What's needed is a word-for-word retyping of the entries below, pictures omitted.

**Stored items:**
◆ ◆ ◆ ◆

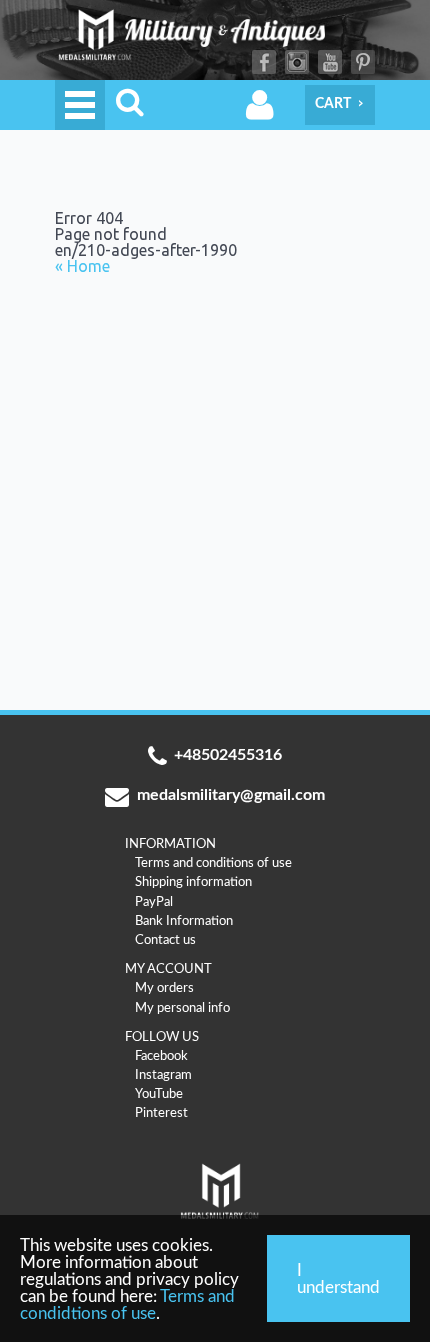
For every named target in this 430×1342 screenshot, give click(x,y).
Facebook (264, 62)
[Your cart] (340, 105)
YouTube (330, 62)
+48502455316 (228, 755)
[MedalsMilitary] (215, 40)
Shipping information (193, 882)
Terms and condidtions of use (127, 1305)
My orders (164, 988)
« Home (82, 266)
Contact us (165, 940)
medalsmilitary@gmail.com (231, 795)
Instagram (297, 62)
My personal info (182, 1008)
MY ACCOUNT (168, 969)
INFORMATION (170, 844)
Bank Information (184, 921)
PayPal (154, 902)
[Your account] (260, 105)
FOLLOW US (162, 1037)
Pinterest (363, 62)
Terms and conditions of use (213, 863)
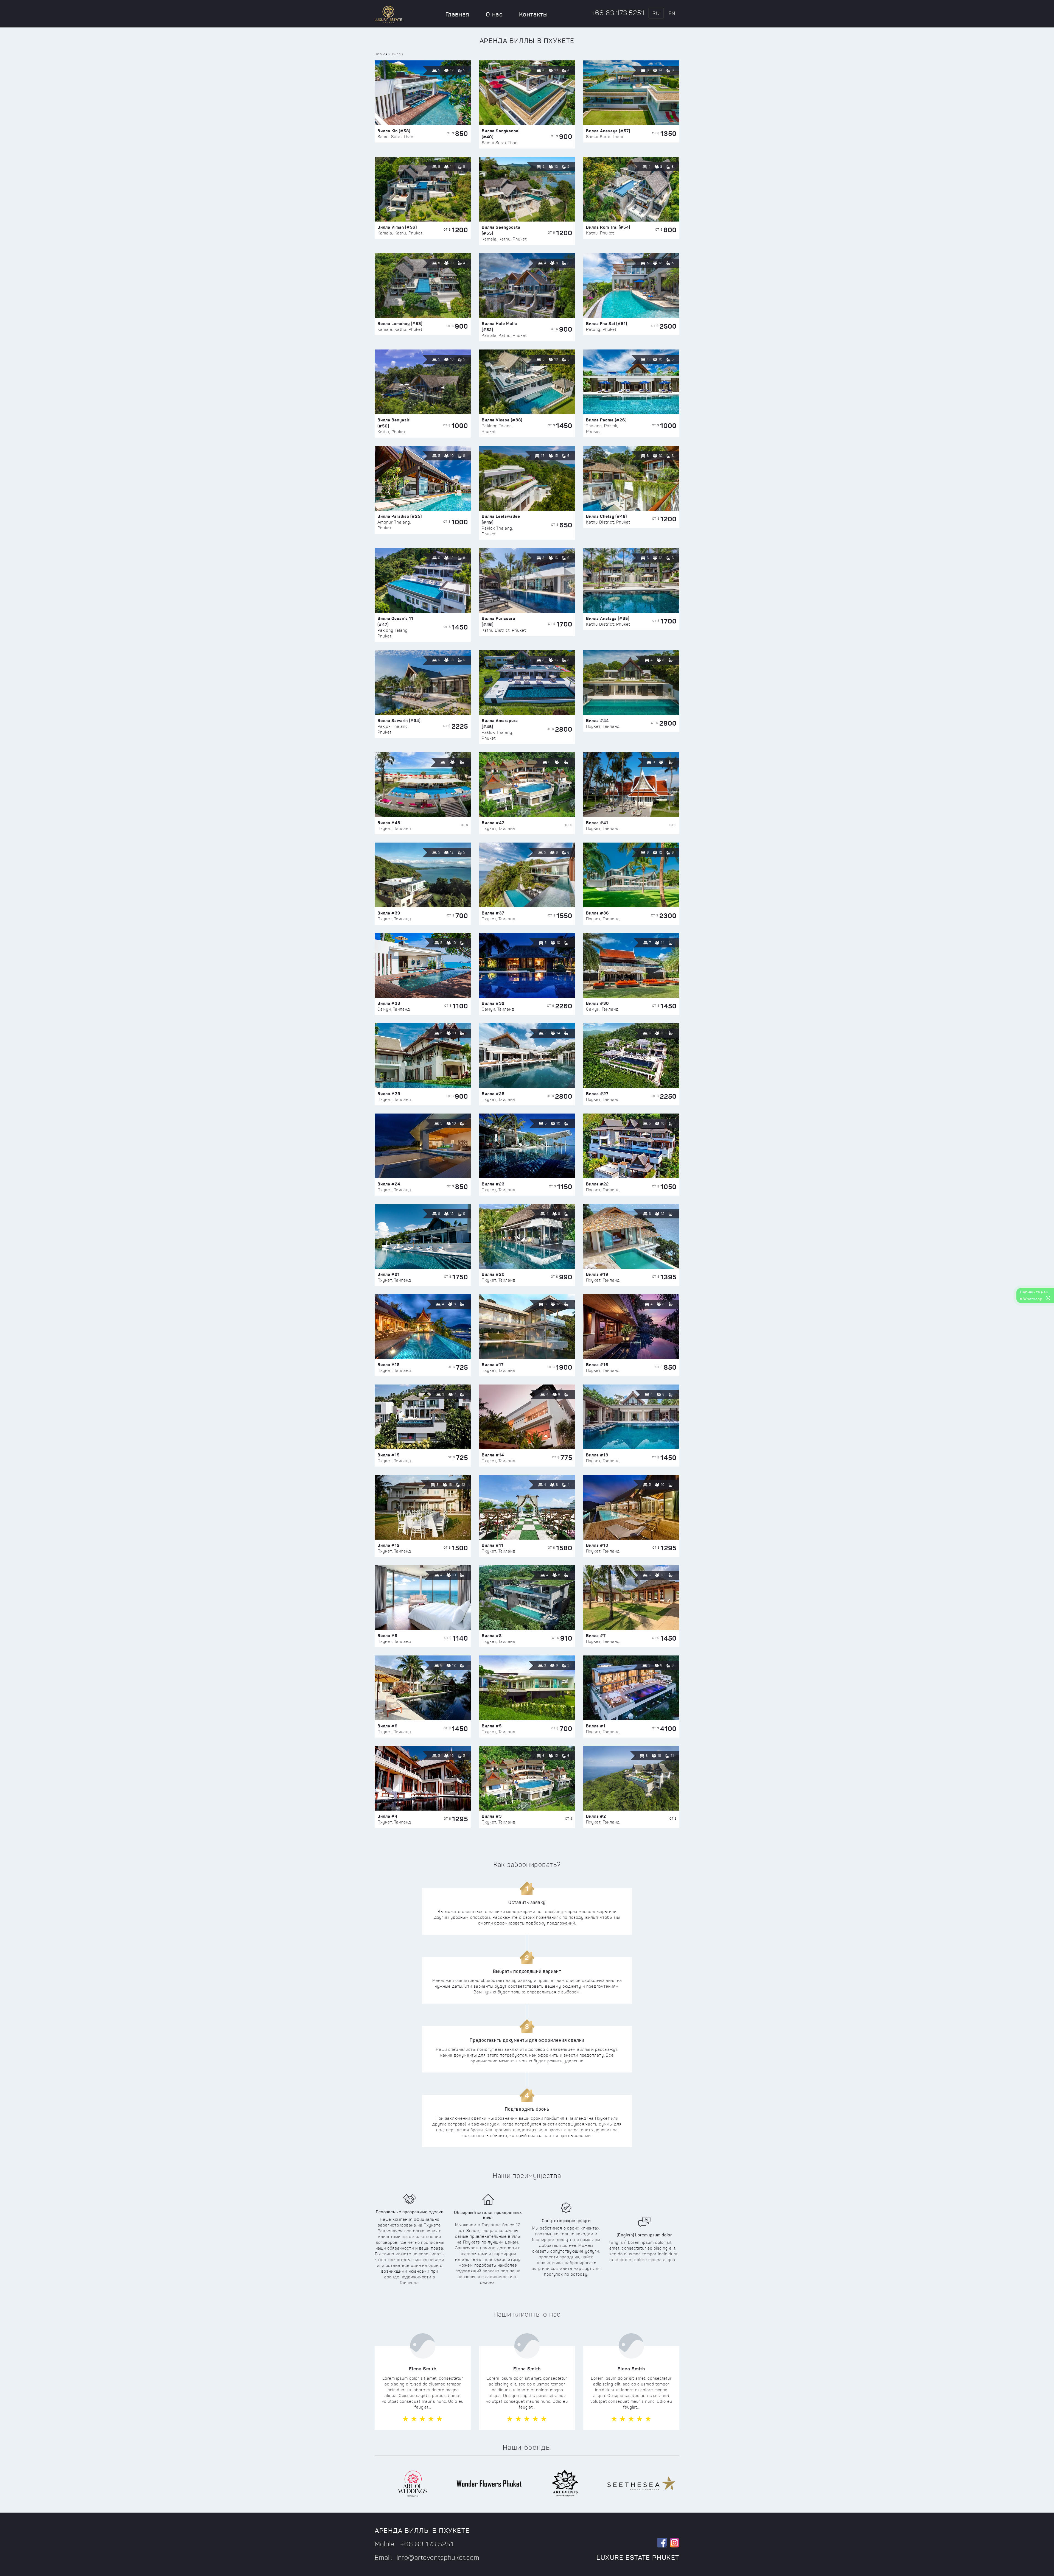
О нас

◆ ◆ ◆ ◆

**Answer for the task:**
For every named target in this 430×1342 screenshot, give click(x,y).
Facebook (264, 62)
[Your cart] (340, 105)
YouTube (330, 62)
+48502455316 (228, 755)
[MedalsMilitary] (215, 40)
Shipping information (193, 882)
Terms and condidtions of use (127, 1305)
My orders (164, 988)
« Home (82, 266)
Contact us (165, 940)
medalsmilitary@gmail.com (231, 795)
Instagram (297, 62)
My personal info (182, 1008)
MY ACCOUNT (168, 969)
INFORMATION (170, 844)
Bank Information (184, 921)
PayPal (154, 902)
[Your account] (260, 105)
FOLLOW US (162, 1037)
Pinterest (363, 62)
Terms and conditions of use (213, 863)
О нас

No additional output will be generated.